Validation of Communication Activities of Daily Living- Second Edition (CADL-2) on Arab Aphasics: Controlled Study

Sadeq Ali Saad Al Yaari, Nassr Almaflehi


Background: While language-related tests including communication activities of daily living-second edition (CADL-2) test showed that alike were able to test language-related functional and communication skills, psychoneurolinguists and speech language pathologists/ Therapists (SLP/Ts)’s responses varied between accepting or rejecting the results of this test.

Purpose: Previous studies suggest that results of CADL-2 do not differ with both gender aphasics suffering from different language impairments. Thus, the current study tested the validity and reliability of this test among Arab aphasics.

Design: CADL-2 Pre-and-posttest was administered twice in three weeks to test the communication activities of daily living of 100 aphasic participants of both sexes.
Settings: Al Khars hospital in Al Ahsa’a, Kingdom of Saudi Arabia (KSA).

Participants: A total of 100 (50 men and 50 women) gender aphasic participants who suffer from different language deficits were enrolled in this experimental study.

Procedures: Having the English version of CADL-2 translated into Arabic and standardized by three Arabic language experts, the first CADL-2 (Arabic version) test (pre-test) was administered to the participants under investigation in the first week and after two weeks (exactly at the end of the third week)., the second CADL-2 (posttest) was administered. Both tests were conducted in natural environment without any influence from testers or participants’ families.

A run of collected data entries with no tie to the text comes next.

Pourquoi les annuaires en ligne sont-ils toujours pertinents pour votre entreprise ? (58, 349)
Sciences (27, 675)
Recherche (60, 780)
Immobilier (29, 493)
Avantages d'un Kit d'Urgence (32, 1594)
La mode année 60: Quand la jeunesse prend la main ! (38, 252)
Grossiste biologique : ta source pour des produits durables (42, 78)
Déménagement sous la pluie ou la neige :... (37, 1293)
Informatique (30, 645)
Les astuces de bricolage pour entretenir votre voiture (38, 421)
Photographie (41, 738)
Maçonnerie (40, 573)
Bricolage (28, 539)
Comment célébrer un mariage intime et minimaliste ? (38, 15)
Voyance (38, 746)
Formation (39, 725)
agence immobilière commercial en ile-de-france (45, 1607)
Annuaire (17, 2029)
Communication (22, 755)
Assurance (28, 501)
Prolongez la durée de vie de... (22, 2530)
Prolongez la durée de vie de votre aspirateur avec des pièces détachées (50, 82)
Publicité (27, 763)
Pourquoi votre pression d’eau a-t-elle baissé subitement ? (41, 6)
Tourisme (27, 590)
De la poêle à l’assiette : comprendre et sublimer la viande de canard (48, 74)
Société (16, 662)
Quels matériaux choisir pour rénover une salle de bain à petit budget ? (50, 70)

Interventions: Results including gender-specific differences were qualitatively and statistically analyzed and comparisons were made to illustrate these results.

Main outcomes & Results: The analysis results of each aphasic participant show that no significant differences were observed in CADL-2 pre-and-posttest. The test could test what it was supposed to test. Moreover, the results of the participants’ pre-and-posttest are similar with mean of percentile in the pre-and-posttest surging 29.5% and 28.6% and Stanine scores surging 3.4% and 3.32% for males in comparison to the female aphasic participants who scored 28.16% and 28.78% in the percentile and 3.38% and 3.38% in the Stanine scores. Taken together, the results demonstrate that the level of aphasics’ communication activities is low. Such results prove that the test is also reliable.

Conclusions & Implications: CADL-2 is considered to be a validated tool for the assessment of Arab aphasic patients of both sexes. These results also provide much needed quantitative data for the diagnosis of language impairments in Arab aphasic patients.